Data integrity question when collecting STDOUTs from multiple remote hosts over SSH


Suppose you run the following commands:

ssh $host1 'while [ 1 ]; do sleep 1; echo "Hello from $HOSTNAME"; done' > /tmp/output
ssh $host2 'while [ 1 ]; do sleep 1; echo "Hello from $HOSTNAME"; done' >> /tmp/output
ssh $host3 'while [ 1 ]; do sleep 1; echo "Hello from $HOSTNAME"; done' >> /tmp/output

Then the output would look like:

Hello from host1
Hello from host2
Hello from host3
Hello from host1
...

But what if I changed it to

ssh $host1 'while [ 1 ]; do sleep 1; cat /some/large/file1.txt; done' > /tmp/output
ssh $host2 'while [ 1 ]; do sleep 1; cat /some/large/file2.txt; done' >> /tmp/output
ssh $host3 'while [ 1 ]; do sleep 1; cat /some/large/file3.txt; done' >> /tmp/output

so that stdout from each host won't fit into a single buffer? Would the data integrity of file[1-3].txt, and not the order, be maintained in this case? Is there a possibility that a file fragment of some other file slips in the middle of some other file like this?

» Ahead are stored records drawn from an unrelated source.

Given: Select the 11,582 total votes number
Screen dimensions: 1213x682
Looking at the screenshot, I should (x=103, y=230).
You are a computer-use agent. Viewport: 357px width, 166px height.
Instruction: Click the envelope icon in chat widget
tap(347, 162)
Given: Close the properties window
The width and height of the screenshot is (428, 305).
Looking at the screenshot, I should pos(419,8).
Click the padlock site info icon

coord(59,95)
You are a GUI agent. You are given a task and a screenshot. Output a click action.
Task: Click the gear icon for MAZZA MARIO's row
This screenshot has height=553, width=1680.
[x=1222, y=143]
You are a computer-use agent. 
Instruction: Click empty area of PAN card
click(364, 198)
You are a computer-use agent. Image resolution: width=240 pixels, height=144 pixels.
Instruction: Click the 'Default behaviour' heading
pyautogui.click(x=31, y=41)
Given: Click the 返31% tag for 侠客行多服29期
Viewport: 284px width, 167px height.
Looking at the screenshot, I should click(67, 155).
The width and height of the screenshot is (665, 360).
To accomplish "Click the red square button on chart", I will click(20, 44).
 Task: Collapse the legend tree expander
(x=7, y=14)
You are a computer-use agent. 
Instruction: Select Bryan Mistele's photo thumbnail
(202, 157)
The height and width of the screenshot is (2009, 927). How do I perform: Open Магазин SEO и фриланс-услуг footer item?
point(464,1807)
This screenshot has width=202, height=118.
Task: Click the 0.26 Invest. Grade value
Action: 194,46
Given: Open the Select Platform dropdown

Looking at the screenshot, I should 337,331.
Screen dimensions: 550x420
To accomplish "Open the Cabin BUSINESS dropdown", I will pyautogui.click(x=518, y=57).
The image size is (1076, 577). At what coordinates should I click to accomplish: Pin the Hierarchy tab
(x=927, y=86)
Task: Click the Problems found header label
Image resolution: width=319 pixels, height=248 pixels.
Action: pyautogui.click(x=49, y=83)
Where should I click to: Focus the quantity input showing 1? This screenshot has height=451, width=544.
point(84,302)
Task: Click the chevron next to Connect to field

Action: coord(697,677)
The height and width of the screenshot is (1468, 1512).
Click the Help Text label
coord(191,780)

[file1_fragment1] [file2_fragment1] [file1_fragment2] [file1_fragment3] [file3_fragment1] ...

Solution

  • I would say the possibility of that happening is pretty much 100% ;-) assuming the time taken to cat one file over the network is long.

    The data will be written to /tmp/output on the local system in approximately the same order that it is received. The shell doesn't know to hold on to data that comes from ssh command #2 or #3 until there's a break in #1, and besides, it will have no idea where the end of each iteration of file 1 comes.